STORIA 

Cabernet Sauvignon: certa è la notizia che il vitigno sia originiario del Bordeaux, coltivato d’elezione nella zona del  Medoc, alla fine del XVIII secolo, in maniera estensiva ed intensiva. Plinio Il Vecchio, ne parla nella sua opera Naturalis Historia, decantandone, le orgini dalla vite Biturica. Il nome Biturica, deriva dalla popolazione dei Biturici, popolazione che all’epoca occupava i territori a nord dei Pirenei. Studi recenti dell’Università di Bordeaux, sul DNA del Cabernet Sauvignon, svelano notizie sorprendenti, identificandola come un incrocio spontaneo, fra il Cabernet Franc e il Sauvignon Blanc, dal quale ha preso parte dei nomi, formando il suo. Il risultato fu un vitigno robusto e resistente, capace di produrre vini di grande qualità.

DIFFUSIONE

Diffuso in tutto il mondo, si coltiva in moltissime regioni vinicole. Originario della Francia, il Cabernet Sauvignon arriva in altri paesi a partire dal XIX secolo.

Negli anni ’70, divenne molto popolare negli Stati Uniti, in particolare nella regione della Napa Valley in California, dove il clima caldo e asciutto era ideale per la sua coltivazione. Oggi, questo vitigno è ancora uno dei vitigni più importanti della Napa Valley e si utilizza per produrre alcuni dei vini più pregiati del mondo. Si coltiva anche in altre regioni vinicole degli Stati Uniti, come la Sonoma Valley, la Central Coast e la Washington State. In Europa, il vitigno si coltiva ovviamente in Francia, ma anche in Italia, Spagna e Portogallo. In Sud America, il Cabernet Sauvignon è diffuso in Argentina e Cile, mentre in Australia soprattutto nella regione del South Australia.

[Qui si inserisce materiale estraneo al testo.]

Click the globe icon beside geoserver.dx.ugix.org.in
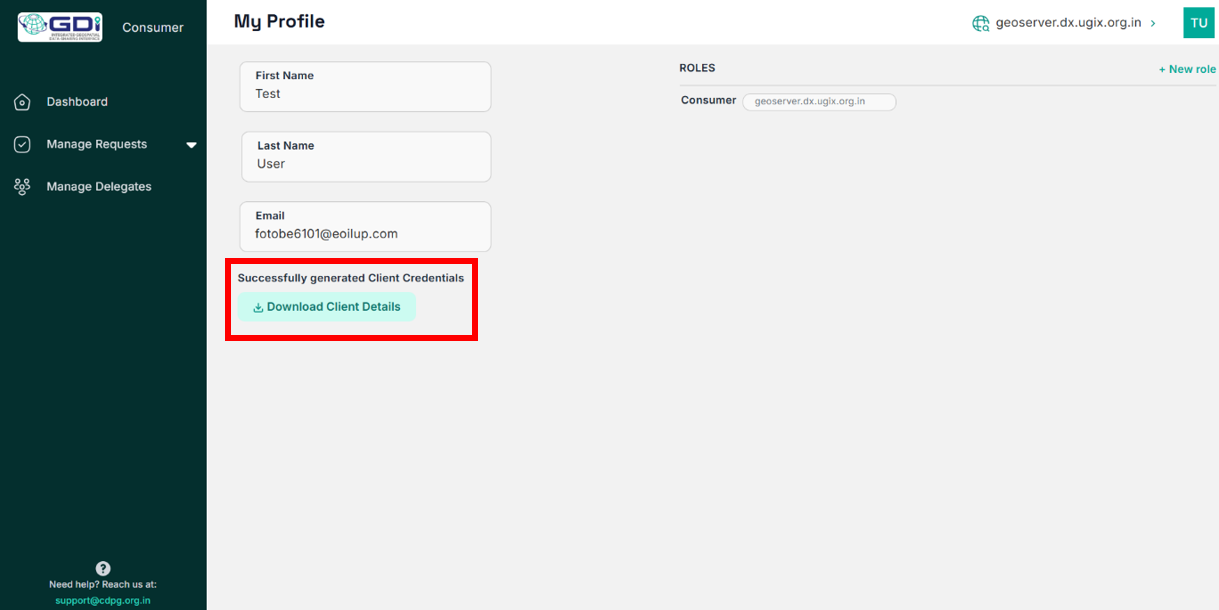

In generale, il Cabernet Sauvignon è un vitigno molto versatile e adattabile a diversi terreni e climi. Ciò lo rende un vitigno molto diffuso in tutto il mondo e una scelta popolare per la produzione di vini eccellenti.

VINO

I vini fatti con il vitigno Cabernet Sauvignon sono spesso caratterizzati da alcune caratteristiche distintive. Questo vitigno produce vini ampiamente apprezzati da appassionati e sommelier in tutto il mondo. Presentano generalmente un colore rosso intenso, che può variare da un rosso rubino intenso a un violaceo profondo, a seconda del grado di maturazione dell’uva. L’aroma è spesso descritto come intenso e complesso, con note di frutta rossa, come la ciliegia, la prugna e il ribes nero. Alcuni vini possono presentare anche sentori di spezie, tabacco, erbe aromatiche e legno. In bocca, il Cabernet Sauvignon è solitamente corposo e tannico, con un sapore intenso e persistente. I tannini sono spesso presenti in modo marcato, ma possono essere addolciti dal processo di invecchiamento in bottiglia. Generalmente molto strutturati con un’alta concentrazione di alcol. Questi fattori, uniti all’acidità del vino, contribuiscono a creare un equilibrio tra tutti gli elementi del gusto.

Il Cabernet Sauvignon è un vitigno che può invecchiare molto bene, anche per decenni, sviluppando complessità e profondità di sapore, diventando sempre più pregiati e ricercati.